The latest survey found that fundies are pulling money out of equities as the threat of a global trade war and higher interest rates has added to their downbeat outlook for stocks.
Expectations for faster world growth are now at their lowest level since February 2016, noted BAML.
Furthermore, the survey found that the highly revered FAANG stocks – which are made up of Facebook, Apple, Amazon, Netflix, and Google – and Chinese tech heavy-weights Baidu, Alibaba and Tencent, represent the most crowded trade.
A crowded trade is when most investors have bet on the same thing and is seen as an early indicator of an impending sell-off.
This should worry ASX investors as this group of US-listed tech stocks have propelled global share markets higher. Their collapse will send a wave of pessimism on risk assets, which in turn will likely sink our local market.
Even our local bank stocks like Commonwealth Bank of Australia (ASX: CBA), Westpac Banking Corp (ASX: WBC), Australia and New Zealand Banking Group (ASX: ANZ) and National Australia Bank Ltd. (ASX: NAB) won't be immune even as their businesses are domestically focused.

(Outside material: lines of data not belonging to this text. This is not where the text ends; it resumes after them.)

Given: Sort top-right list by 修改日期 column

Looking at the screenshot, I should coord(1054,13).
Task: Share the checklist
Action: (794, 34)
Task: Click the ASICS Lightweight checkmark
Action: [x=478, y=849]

This is because the big four have an overreliance on international investors to fund their operations. If these overseas backers turn bearish, funding costs for our banks will spike higher.
But this isn't the time to throw in the towel on stocks. I suspect we will see an easing in trade tensions and the US Federal Reserve chair Jerome Powell has told the US senate that the Fed is in no rush to lift rates if the global trade war deepens.
In other words, be alert but not alarmed.